5. Post-IPO Transparency: It Doesn’t End on Listing Day
Even after going public, companies will now be required to:
- Continue disclosing KPIs at least once a year
- Maintain disclosures until the entire IPO proceeds are fully utilised, or for at least one year post-listing—whichever is later
- Obtain ongoing audit committee and board approval
This addresses concerns that investor visibility often drops off after the IPO buzz fades.
What Prompted This Overhaul?
SEBI has been collecting and studying KPI disclosures since it first introduced guidelines in 2021. After three years, patterns emerged:
- Too many companies used vague, undefined, or non-standard KPIs
- Peer comparisons were rare
- Audit committee oversight was inconsistent
Now, with more data and experience, SEBI is moving to tighten the rules and raise the standard—bringing India closer to global norms around capital market disclosures.

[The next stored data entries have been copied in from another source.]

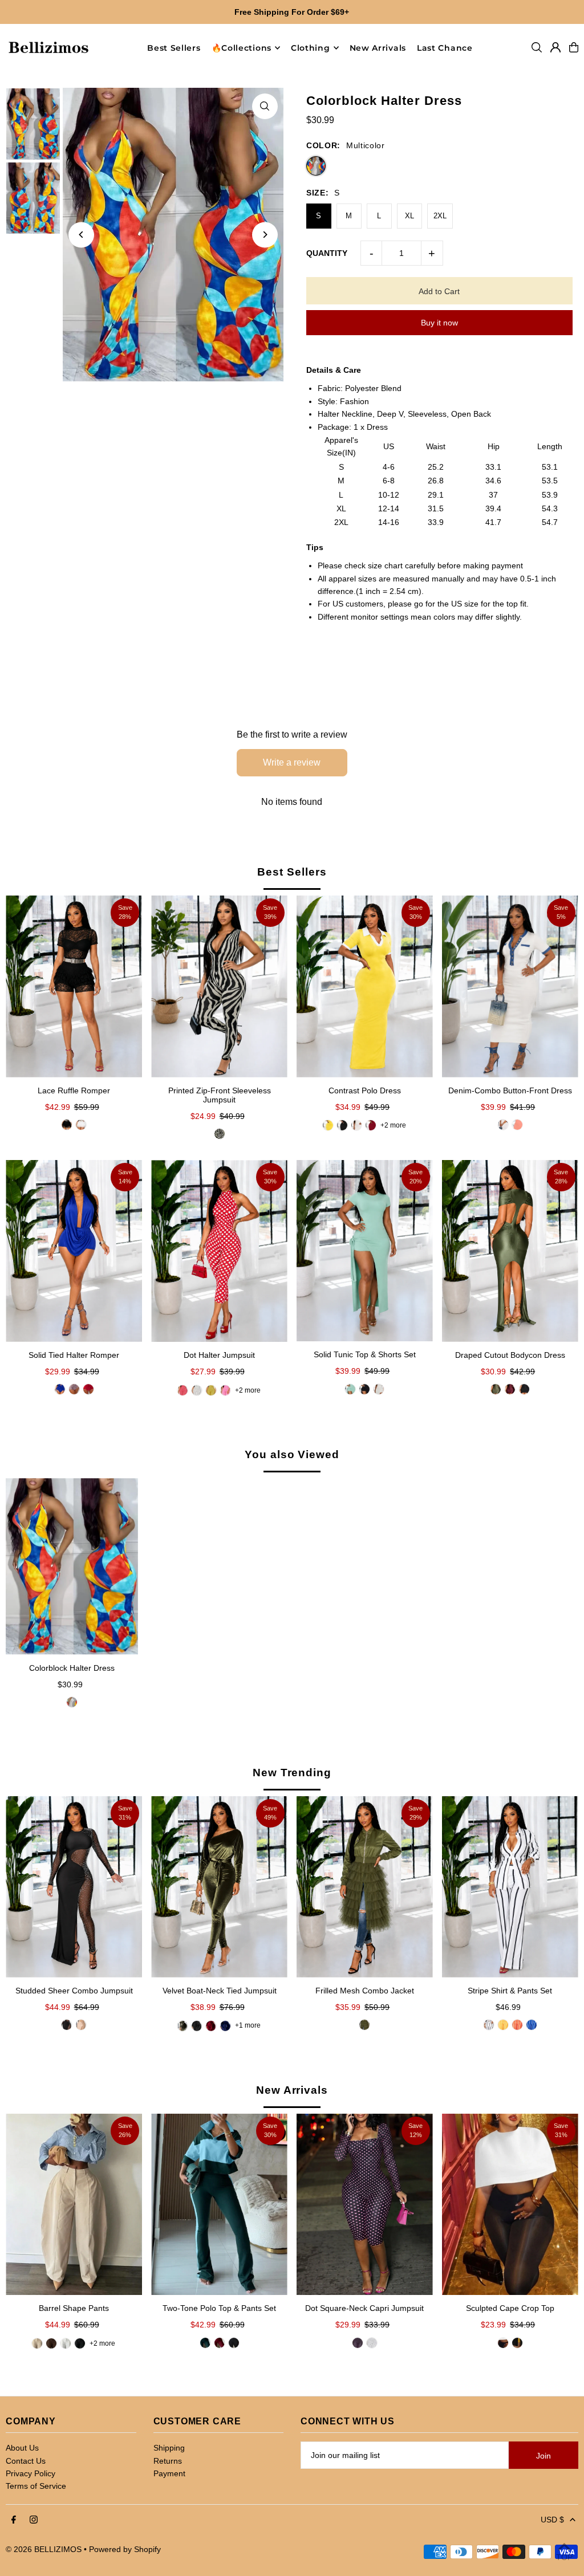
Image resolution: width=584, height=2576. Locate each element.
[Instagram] (34, 2520)
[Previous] (81, 234)
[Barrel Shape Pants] (74, 2204)
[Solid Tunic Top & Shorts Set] (365, 1250)
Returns (167, 2460)
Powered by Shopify (125, 2549)
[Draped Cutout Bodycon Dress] (510, 1251)
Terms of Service (36, 2485)
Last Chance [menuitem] (445, 48)
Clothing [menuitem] (310, 48)
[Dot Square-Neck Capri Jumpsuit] (365, 2204)
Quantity (326, 253)
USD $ (552, 2519)
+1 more (248, 2025)
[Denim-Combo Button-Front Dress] (510, 986)
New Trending (292, 1773)
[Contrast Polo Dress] (365, 986)
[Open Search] (537, 47)
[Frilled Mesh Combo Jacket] (365, 1886)
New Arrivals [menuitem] (378, 48)
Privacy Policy (30, 2473)
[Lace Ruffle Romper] (74, 986)
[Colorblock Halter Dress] (72, 1566)
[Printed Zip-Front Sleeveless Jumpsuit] (219, 986)
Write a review (292, 762)
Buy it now (439, 322)
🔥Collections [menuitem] (241, 48)
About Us (22, 2447)
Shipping (169, 2447)
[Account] (555, 47)
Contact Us (26, 2460)
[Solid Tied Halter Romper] (74, 1250)
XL (409, 215)
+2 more (393, 1125)
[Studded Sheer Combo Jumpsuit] (74, 1886)
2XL (440, 215)
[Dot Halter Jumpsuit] (219, 1251)
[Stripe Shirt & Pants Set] (510, 1887)
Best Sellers (291, 872)
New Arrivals (292, 2090)
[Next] (265, 234)
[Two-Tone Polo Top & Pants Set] (219, 2204)
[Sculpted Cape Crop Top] (510, 2205)
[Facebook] (13, 2520)
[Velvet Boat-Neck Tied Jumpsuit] (219, 1886)
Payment (169, 2473)
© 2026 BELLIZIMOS (44, 2549)
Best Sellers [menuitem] (173, 48)
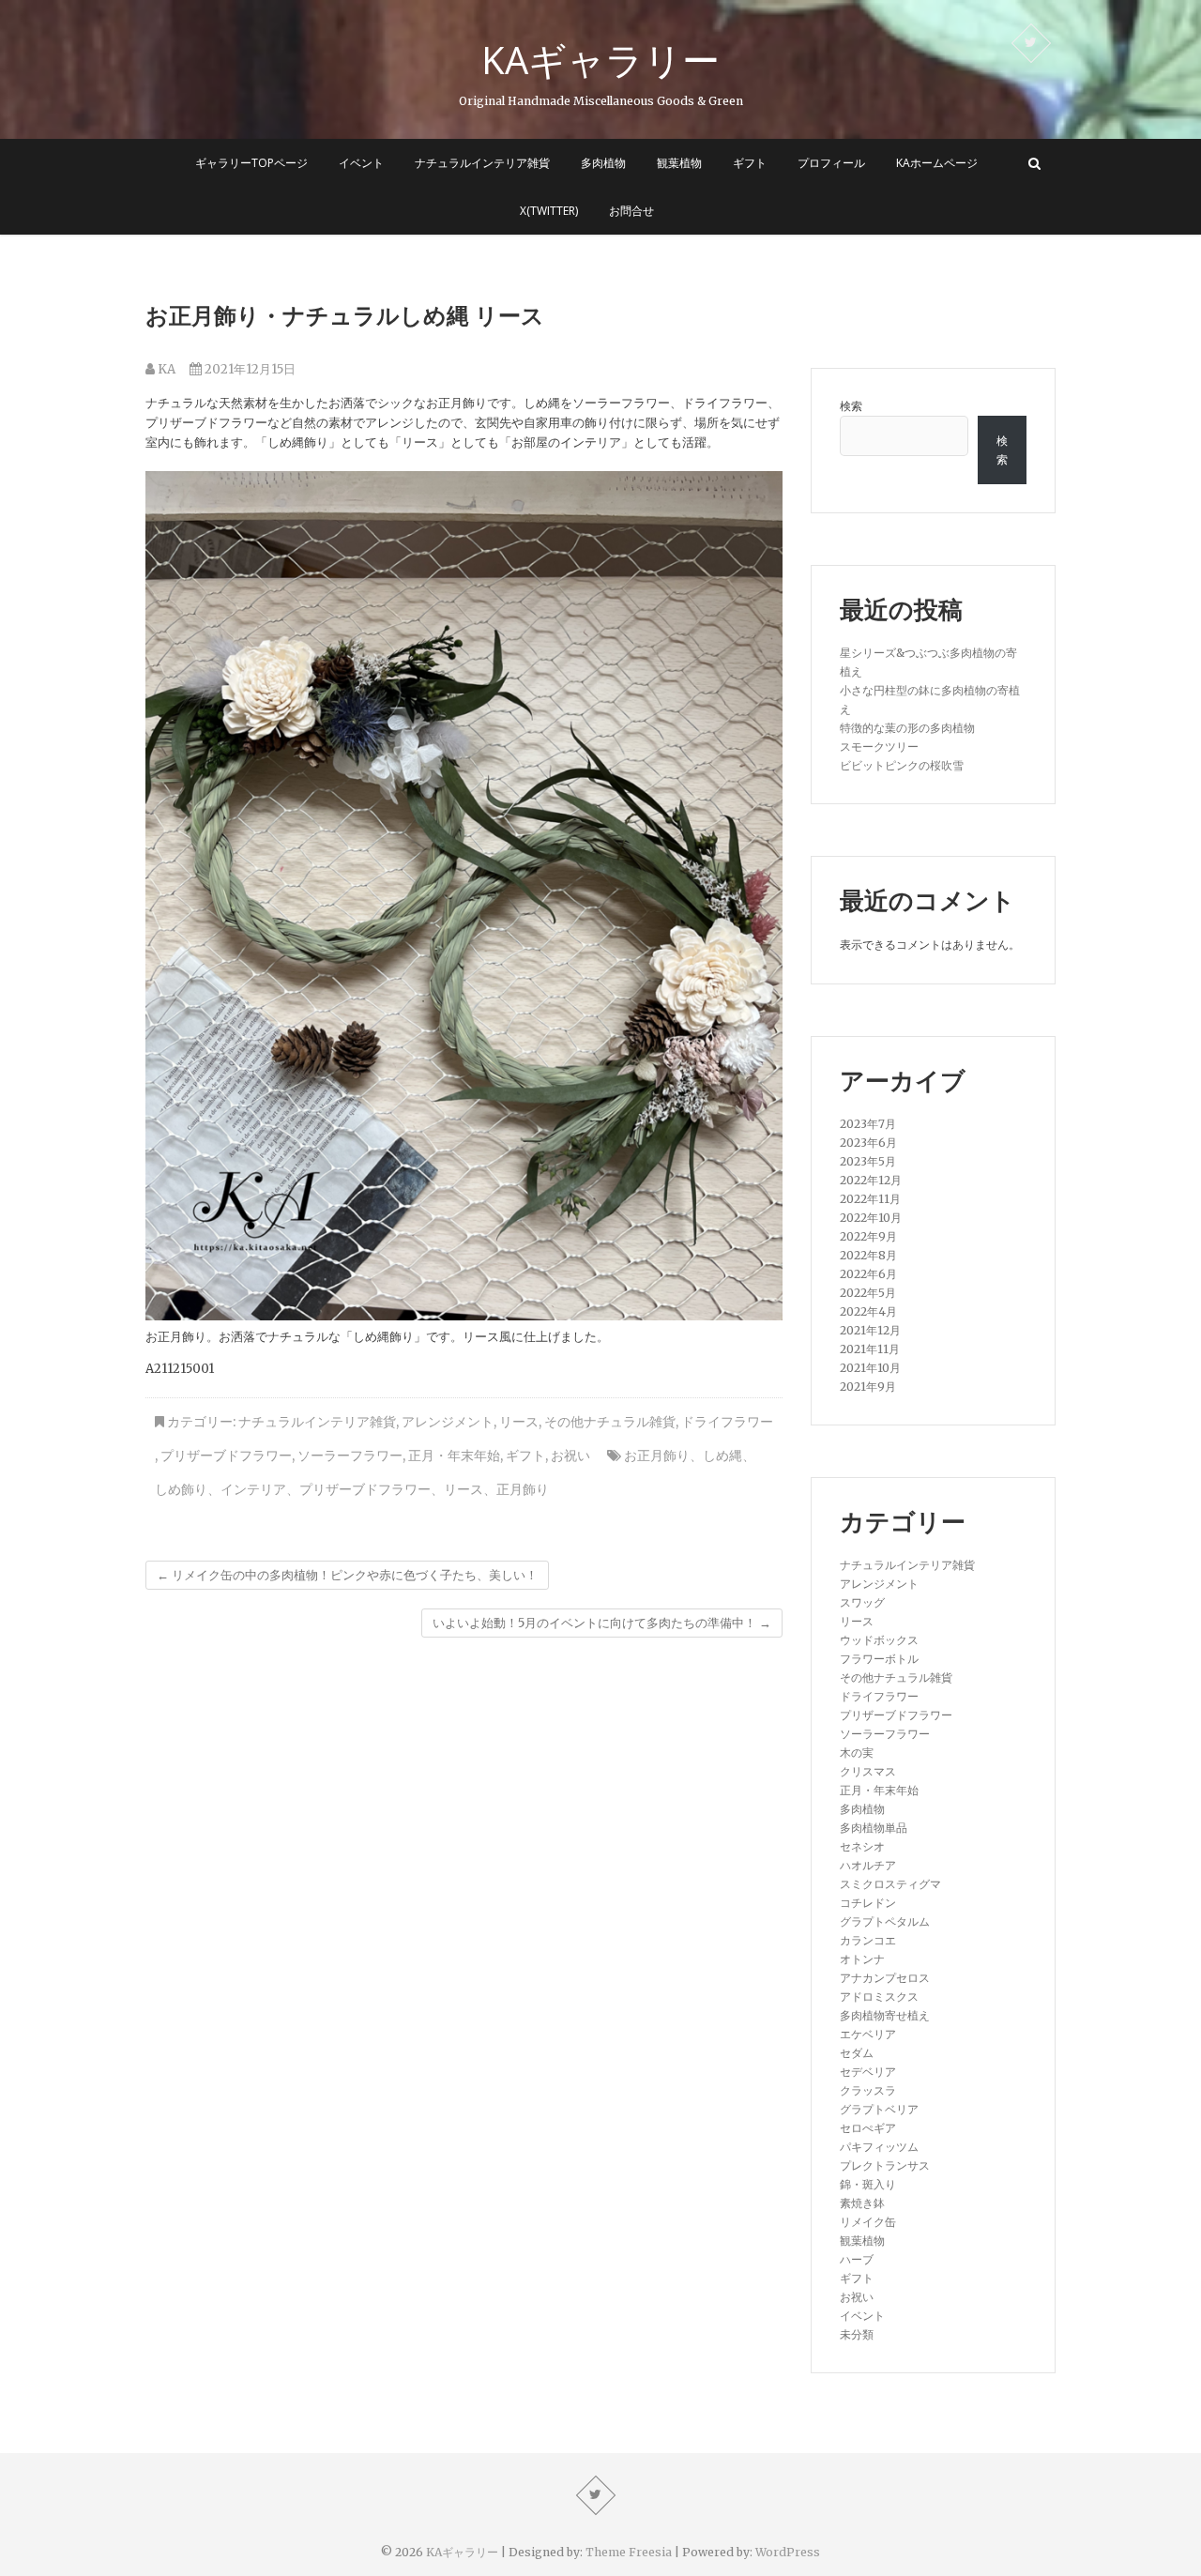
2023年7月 (868, 1124)
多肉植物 (603, 163)
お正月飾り (657, 1455)
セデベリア (868, 2072)
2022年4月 (868, 1311)
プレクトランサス (885, 2165)
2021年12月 (870, 1330)
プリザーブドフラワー (226, 1455)
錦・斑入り (868, 2184)
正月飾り (522, 1489)
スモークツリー (879, 746)
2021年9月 (868, 1386)
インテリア (253, 1489)
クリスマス (868, 1771)
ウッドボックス (879, 1640)
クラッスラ (868, 2090)
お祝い (570, 1455)
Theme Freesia (628, 2552)
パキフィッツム (879, 2147)
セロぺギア (868, 2128)
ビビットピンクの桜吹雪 (902, 765)
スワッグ (862, 1602)
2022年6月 (868, 1274)
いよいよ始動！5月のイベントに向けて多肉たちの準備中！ (602, 1623)
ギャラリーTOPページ (251, 163)
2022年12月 (871, 1180)
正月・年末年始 (454, 1455)
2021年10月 (870, 1368)
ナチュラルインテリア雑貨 (482, 163)
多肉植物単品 (873, 1828)
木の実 (857, 1752)
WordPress (787, 2552)
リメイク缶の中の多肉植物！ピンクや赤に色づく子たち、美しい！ (347, 1575)
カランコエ (868, 1940)
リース (519, 1421)
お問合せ (631, 211)
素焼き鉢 (862, 2203)
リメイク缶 (868, 2222)
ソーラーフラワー (350, 1455)
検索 (851, 406)
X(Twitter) (549, 211)
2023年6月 (868, 1143)
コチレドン (868, 1903)
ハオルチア (868, 1865)
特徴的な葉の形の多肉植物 (907, 728)
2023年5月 (868, 1161)
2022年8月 (868, 1255)
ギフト (750, 163)
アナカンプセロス (885, 1978)
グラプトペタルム (885, 1921)
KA (165, 369)
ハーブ (857, 2259)
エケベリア (868, 2034)
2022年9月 (868, 1236)
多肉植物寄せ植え (885, 2015)
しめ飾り (181, 1489)
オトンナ (862, 1959)
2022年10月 (871, 1218)
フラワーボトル (879, 1659)
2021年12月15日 (249, 369)
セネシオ (862, 1846)
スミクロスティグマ (890, 1884)
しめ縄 (722, 1455)
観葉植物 (679, 163)
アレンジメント (448, 1421)
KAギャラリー (600, 60)
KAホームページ (937, 163)
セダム (857, 2053)
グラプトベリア (879, 2109)
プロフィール (831, 163)
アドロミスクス (879, 1996)
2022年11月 (870, 1199)
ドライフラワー (727, 1421)
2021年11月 (870, 1349)
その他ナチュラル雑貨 (610, 1421)
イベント (361, 163)
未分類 (857, 2334)
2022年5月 (868, 1293)
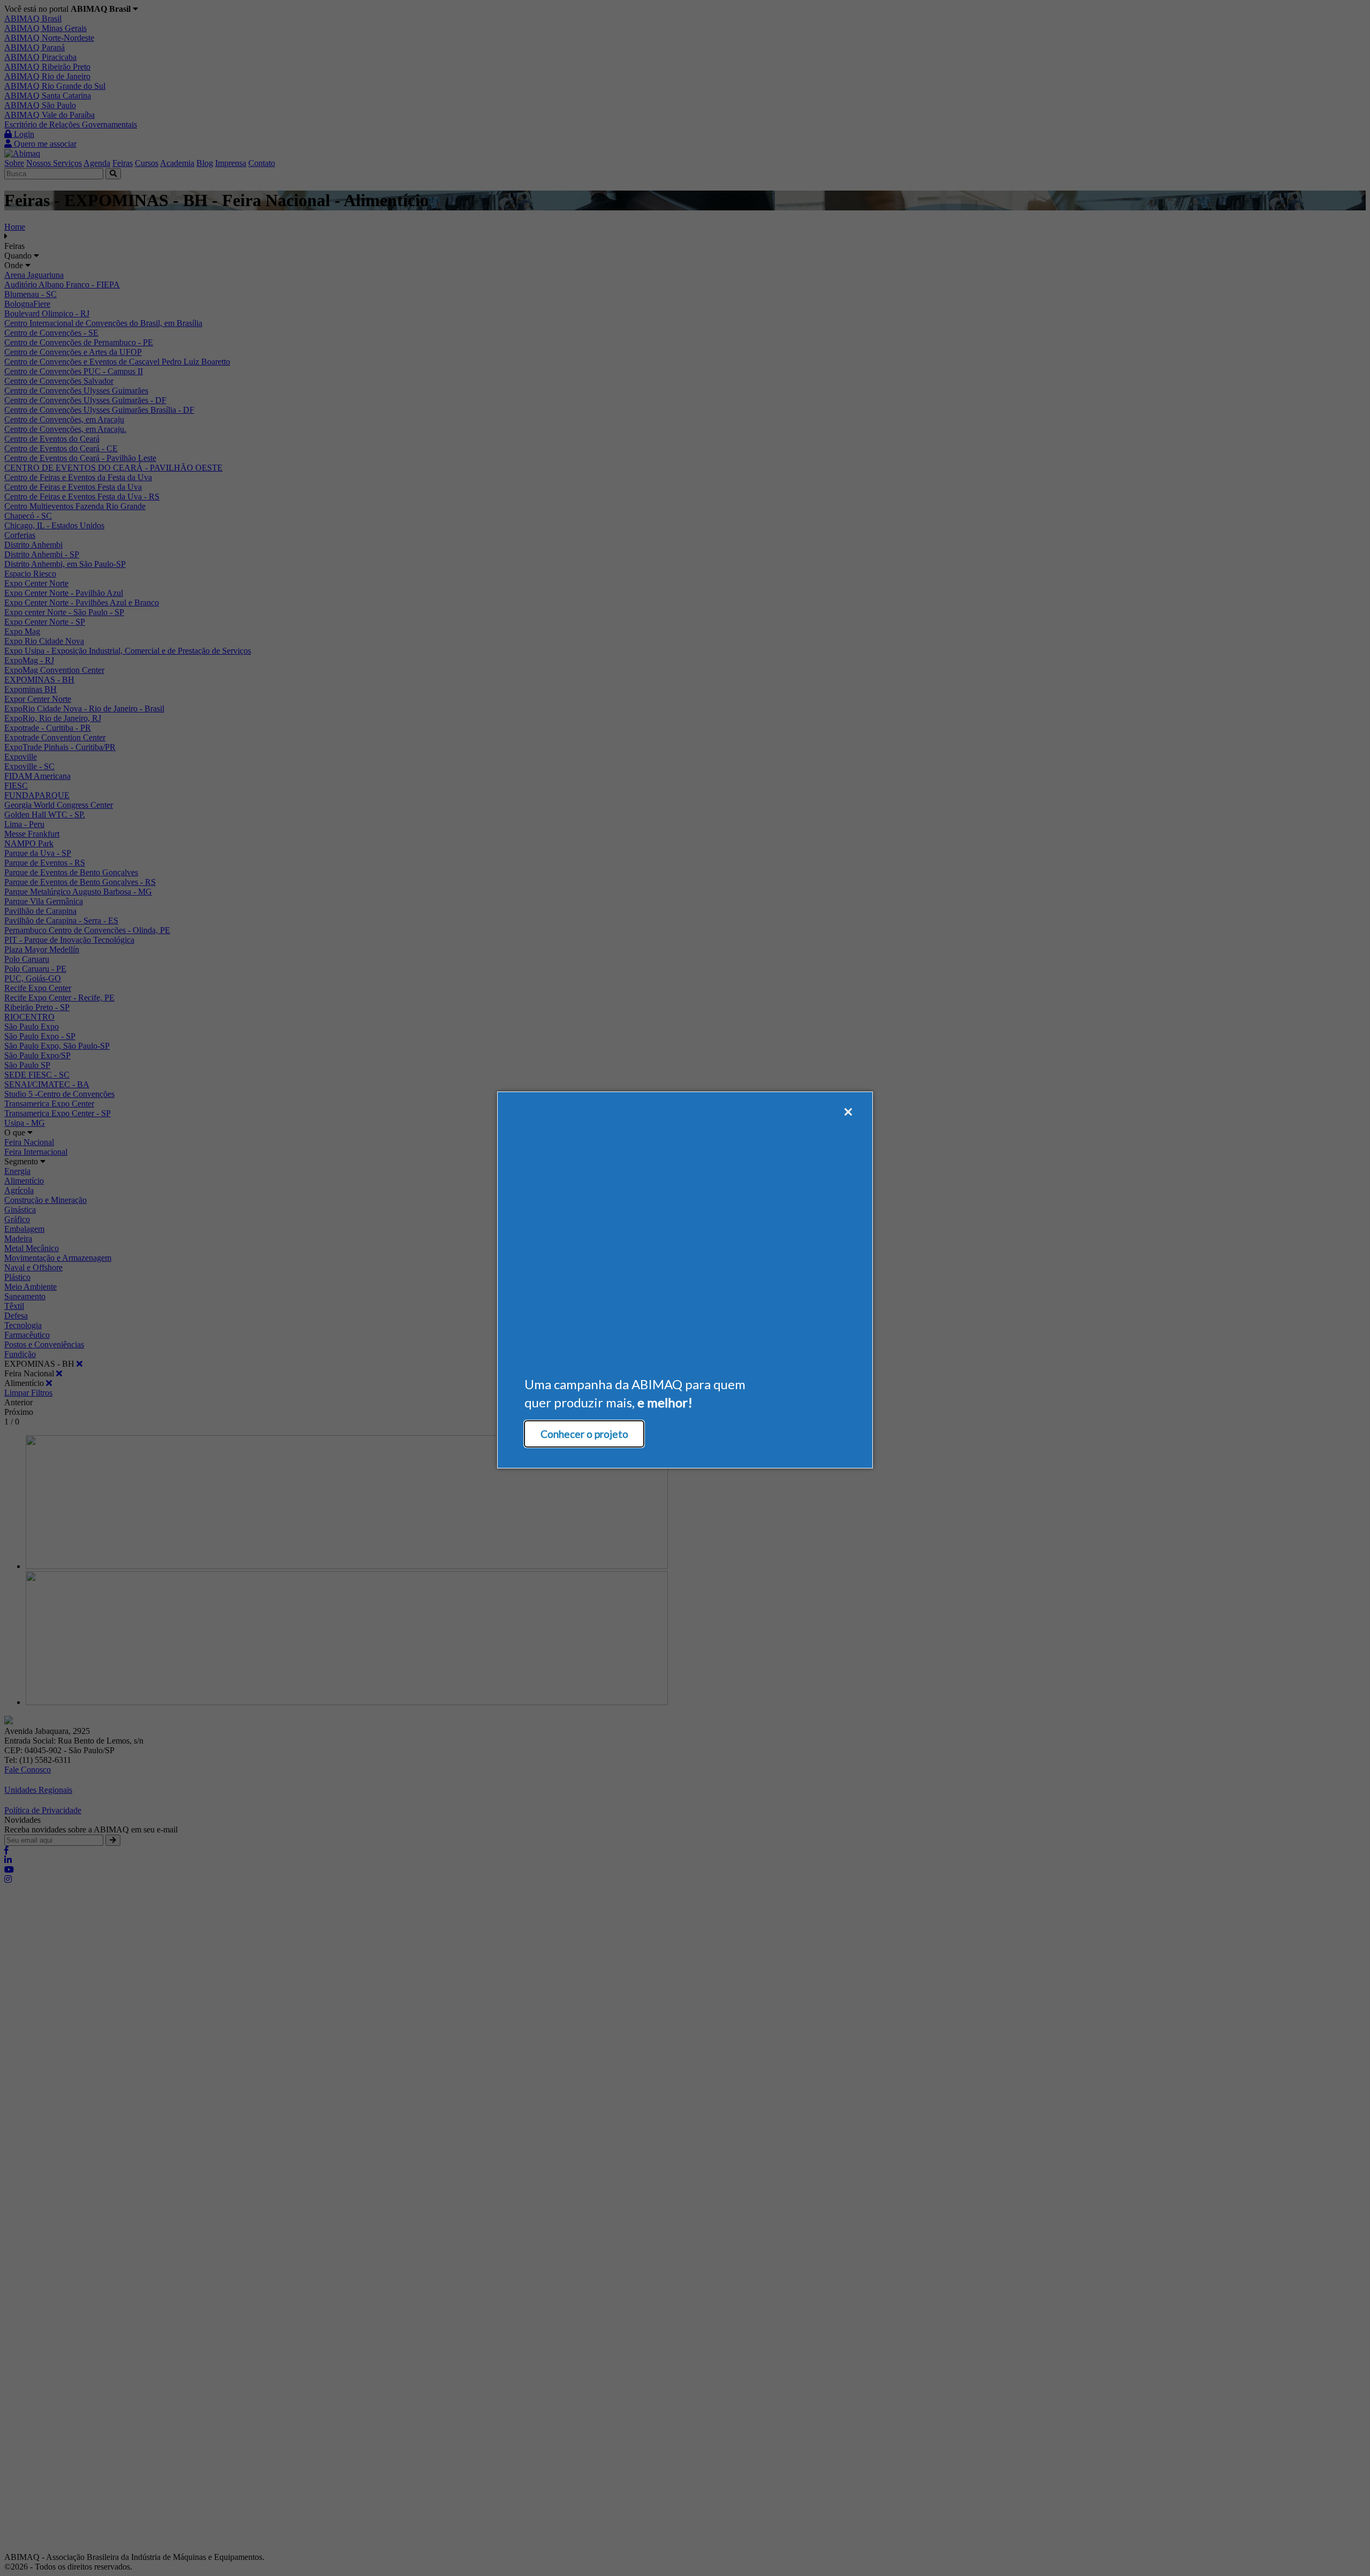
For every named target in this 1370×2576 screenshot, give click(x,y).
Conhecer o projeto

The Bigger Picture: Why This Matters to Investors
At a time when retail and institutional investors alike are scrutinising growth stories more closely, these reforms aim to shift the focus from speculative hype to sustainable performance.
SEBI’s new rules will:
- Give investors a longer, clearer view of capital flows and promoter activity
- Improve cross-company comparability, especially within fast-changing sectors like tech, fintech, and consumer platforms
- Force companies to explain and justify the numbers they use to market themselves
Final Word
These changes are not just technical tweaks—they’re part of a larger cultural shift in India’s equity markets. One where disclosures are clearer, accountability is higher, and investor protection is front and centre.
As SEBI continues to shape a more transparent and mature capital market, these enhanced disclosure norms are likely to set a new benchmark for how Indian companies prepare to go public—and how they remain accountable long after the IPO glow fades.